Request 1:
Rewrite the records, swapping "link" for "hyperlink" and keeping everything else the same. Leave the pictures out of your answer.

Document extract:
+ + + + + + +
The intrigue was interesting and the subplots were fun, but the sense of melodrama was a bit much. I understand that Paul was becoming deity and savior, and the author had to stress this, but it was annoying at times.



I admit that it is kinda dead ended, but I think the purpose is to cast the Bene Gesserit in something of a bad light while still leaving us some sympathy for them.
Because Paul 'beats' the test of the Gom Jabber, we don't judge the Bene Gesserit as harshly as we ought to. But Paul judges them right from the start when he says, "You take alot on yourself." Their are alot of problems with the Gom Jabber test, starting with the fact that it is rigged. By human, the Bene Gesserit are in fact saying, "People like me." The Reverend Mother admits this to some extent, when she scolds herself(!) for wanting Paul to fail. She just scolds herself for what is in essence, attempted murder! She commits a hate crime and potentially kills a boy for the simple fact that he's a boy. I mean, is the Bene Gesserit definition of what it means to be human a good one anyway? Would we accept that definition? Would we accept that some person has the authority to determine who is human, and who isn't and that they have the right to discard the 'non-humans'? Are the non-humans that they condemn really non-humans?
+ + + + + + +
Records to process:
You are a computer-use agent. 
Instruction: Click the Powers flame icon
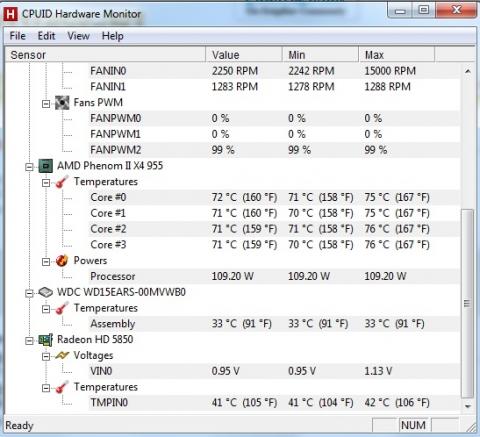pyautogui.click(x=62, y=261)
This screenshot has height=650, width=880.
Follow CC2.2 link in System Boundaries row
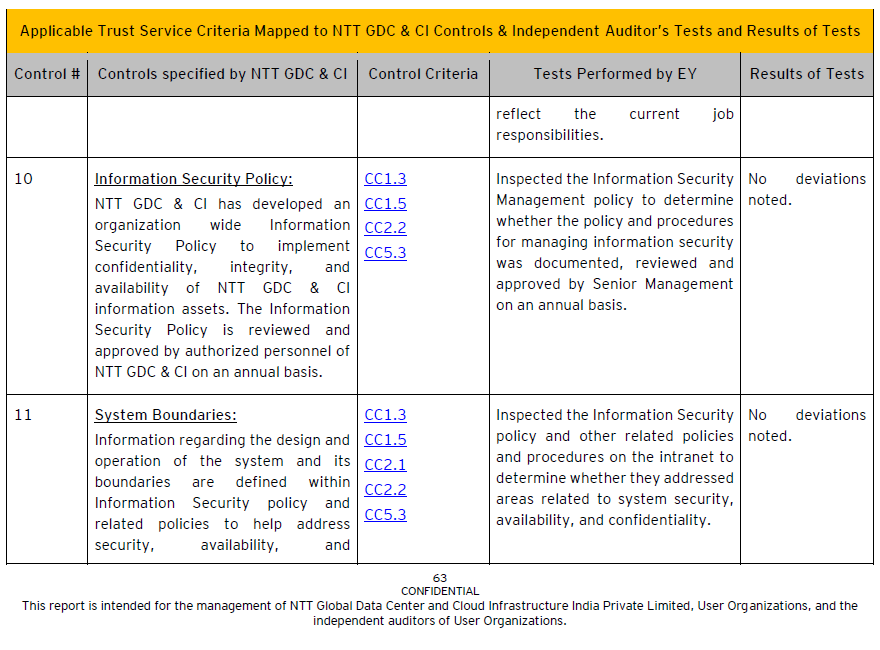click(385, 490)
+ + + + + + +
Request 2:
From the post about Paul and the Bene Gesserit, reproduce the passage beginning at the words "The intrigue was" and stopping after "sympathy for them.".

Exercise result 1:
You are a computer-use agent. 
Instruction: Click the Powers flame icon
pyautogui.click(x=62, y=261)
This screenshot has height=650, width=880.
Follow CC2.2 hyperlink in System Boundaries row
click(385, 490)

Exercise result 2:
The intrigue was interesting and the subplots were fun, but the sense of melodrama was a bit much. I understand that Paul was becoming deity and savior, and the author had to stress this, but it was annoying at times.



I admit that it is kinda dead ended, but I think the purpose is to cast the Bene Gesserit in something of a bad light while still leaving us some sympathy for them.